A Contraf-CUT enviou ofício no dia 7 de fevereiro às direções do Itaú, Bradesco e Santander pedindo reuniões em caráter de urgência para esclarecer dúvidas sobre dados dos balanços das três instituições financeiras e sobre os valores da PLR que serão distribuídos aos trabalhadores.

Segundo informação dos três bancos, parte dos funcionários poderão não atingir os tetos na regra da PLR. As reuniões contarão com a presença de técnicos do Dieese para a conferência de dados com os técnicos dos bancos.

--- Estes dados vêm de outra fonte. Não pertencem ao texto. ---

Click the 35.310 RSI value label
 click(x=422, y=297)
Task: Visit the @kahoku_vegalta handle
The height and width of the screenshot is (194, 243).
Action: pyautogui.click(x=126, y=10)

Os representantes dos trabalhadores têm questionado as excessivas provisões para devedores duvidosos, que impactam de forma negativa a distribuição da PLR aos bancários. O Itaú, por exemplo, provisionou no ano passado R$ 24 bilhões para os atrasos superiores a 90 dias, o que representa quase o dobro do líquido de R$ 14 bilhões e um aumento de 20,6% em relação ao ano anterior, para uma inadimplência que no mesmo período cresceu apenas 0,1 ponto percentual.

Já o Bradesco separou R$ 13,9 bilhões de PDD, para um lucro líquido de R$ 11,3 bilhões, o que representa um incremento de 15,3% em relação a 2011 diante uma inadimplência superior ao ano anterior em apenas 0,2 ponto percentual.

E o PDD do Santander em 2012, de R$ 14,9 bilhões, é mais que o dobro do líquido (R$ 6,3 bi). Foi um aumento de 30,1% no PDD, enquanto a inadimplência cresceu apenas 1 ponto percentual.